→ Work order: Please reproduce the part of the items that opens with the line containing "I want to click on legend-swatch-orms, so" and closes with the line containing "(137, 232).", word for word and with both of those lines included.

=== Section Start ===

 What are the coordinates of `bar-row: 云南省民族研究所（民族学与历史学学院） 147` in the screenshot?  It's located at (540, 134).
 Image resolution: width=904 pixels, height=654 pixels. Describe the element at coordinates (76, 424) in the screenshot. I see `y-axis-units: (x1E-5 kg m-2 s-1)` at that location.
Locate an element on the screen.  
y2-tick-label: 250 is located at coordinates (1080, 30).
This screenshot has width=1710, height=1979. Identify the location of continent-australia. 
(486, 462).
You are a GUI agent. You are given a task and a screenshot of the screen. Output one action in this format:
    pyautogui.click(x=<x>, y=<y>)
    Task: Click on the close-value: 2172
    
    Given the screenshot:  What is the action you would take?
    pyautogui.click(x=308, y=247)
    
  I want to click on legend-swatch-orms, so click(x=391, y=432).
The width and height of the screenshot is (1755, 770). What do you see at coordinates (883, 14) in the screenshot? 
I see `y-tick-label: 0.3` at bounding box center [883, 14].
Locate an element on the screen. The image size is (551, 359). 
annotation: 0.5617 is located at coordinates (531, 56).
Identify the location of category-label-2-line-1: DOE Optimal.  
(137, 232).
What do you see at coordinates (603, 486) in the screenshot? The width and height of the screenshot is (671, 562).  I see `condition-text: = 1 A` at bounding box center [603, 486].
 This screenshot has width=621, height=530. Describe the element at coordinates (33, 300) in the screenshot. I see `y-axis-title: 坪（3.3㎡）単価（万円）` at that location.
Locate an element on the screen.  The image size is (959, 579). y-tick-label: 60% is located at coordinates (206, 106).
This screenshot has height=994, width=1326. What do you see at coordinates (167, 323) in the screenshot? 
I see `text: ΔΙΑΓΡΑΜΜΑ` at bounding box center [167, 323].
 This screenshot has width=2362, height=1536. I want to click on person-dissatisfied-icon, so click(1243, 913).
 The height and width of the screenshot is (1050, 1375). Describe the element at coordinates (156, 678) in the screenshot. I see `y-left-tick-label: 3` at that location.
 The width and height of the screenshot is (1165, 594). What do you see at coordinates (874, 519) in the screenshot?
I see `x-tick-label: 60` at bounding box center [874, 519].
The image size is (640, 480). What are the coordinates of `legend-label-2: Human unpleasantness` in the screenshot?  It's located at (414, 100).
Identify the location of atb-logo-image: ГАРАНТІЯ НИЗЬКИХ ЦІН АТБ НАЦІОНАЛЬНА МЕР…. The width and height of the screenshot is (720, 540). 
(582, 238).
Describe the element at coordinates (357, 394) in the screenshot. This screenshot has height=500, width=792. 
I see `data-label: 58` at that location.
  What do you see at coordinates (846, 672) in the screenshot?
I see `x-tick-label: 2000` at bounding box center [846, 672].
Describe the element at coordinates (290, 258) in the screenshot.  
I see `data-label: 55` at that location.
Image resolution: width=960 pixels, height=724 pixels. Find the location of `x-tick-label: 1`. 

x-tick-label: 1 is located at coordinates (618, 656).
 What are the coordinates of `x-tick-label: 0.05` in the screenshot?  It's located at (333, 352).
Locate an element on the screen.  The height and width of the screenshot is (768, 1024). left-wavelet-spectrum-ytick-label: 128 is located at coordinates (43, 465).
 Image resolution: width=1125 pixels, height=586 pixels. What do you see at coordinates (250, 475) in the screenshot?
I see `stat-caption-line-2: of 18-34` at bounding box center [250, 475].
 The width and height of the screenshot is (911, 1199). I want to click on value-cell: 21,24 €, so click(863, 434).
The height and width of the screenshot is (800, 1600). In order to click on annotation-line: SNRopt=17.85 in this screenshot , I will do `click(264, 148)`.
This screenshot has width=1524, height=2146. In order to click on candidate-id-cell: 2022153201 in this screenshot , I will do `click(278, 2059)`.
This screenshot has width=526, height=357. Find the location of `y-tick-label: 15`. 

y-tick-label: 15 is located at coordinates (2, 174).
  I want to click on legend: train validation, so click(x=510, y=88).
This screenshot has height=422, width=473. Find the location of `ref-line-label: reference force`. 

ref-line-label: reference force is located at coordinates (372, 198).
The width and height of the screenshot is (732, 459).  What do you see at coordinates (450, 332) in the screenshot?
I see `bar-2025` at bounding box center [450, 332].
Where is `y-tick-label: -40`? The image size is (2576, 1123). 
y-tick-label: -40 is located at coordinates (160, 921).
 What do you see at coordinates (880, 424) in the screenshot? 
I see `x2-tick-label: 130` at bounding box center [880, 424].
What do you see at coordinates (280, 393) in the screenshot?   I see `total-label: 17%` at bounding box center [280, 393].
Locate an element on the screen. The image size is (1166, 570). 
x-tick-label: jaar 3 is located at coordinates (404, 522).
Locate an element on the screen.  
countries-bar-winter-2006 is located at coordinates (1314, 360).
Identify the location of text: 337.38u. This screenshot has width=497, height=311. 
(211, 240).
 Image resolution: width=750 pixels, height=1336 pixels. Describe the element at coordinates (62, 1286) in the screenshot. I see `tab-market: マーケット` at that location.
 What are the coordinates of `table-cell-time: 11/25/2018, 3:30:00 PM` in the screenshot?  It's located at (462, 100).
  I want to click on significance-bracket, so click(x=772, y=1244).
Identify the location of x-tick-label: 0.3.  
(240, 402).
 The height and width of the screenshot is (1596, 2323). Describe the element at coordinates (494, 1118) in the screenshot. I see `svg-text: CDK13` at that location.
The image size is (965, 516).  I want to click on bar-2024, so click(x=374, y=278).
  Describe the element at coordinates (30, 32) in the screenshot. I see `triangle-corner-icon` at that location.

=== Section End ===

→ Task response:
  I want to click on legend-swatch-orms, so click(x=391, y=432).
The width and height of the screenshot is (1755, 770). What do you see at coordinates (883, 14) in the screenshot? 
I see `y-tick-label: 0.3` at bounding box center [883, 14].
Locate an element on the screen. The image size is (551, 359). 
annotation: 0.5617 is located at coordinates (531, 56).
Identify the location of category-label-2-line-1: DOE Optimal.  
(137, 232).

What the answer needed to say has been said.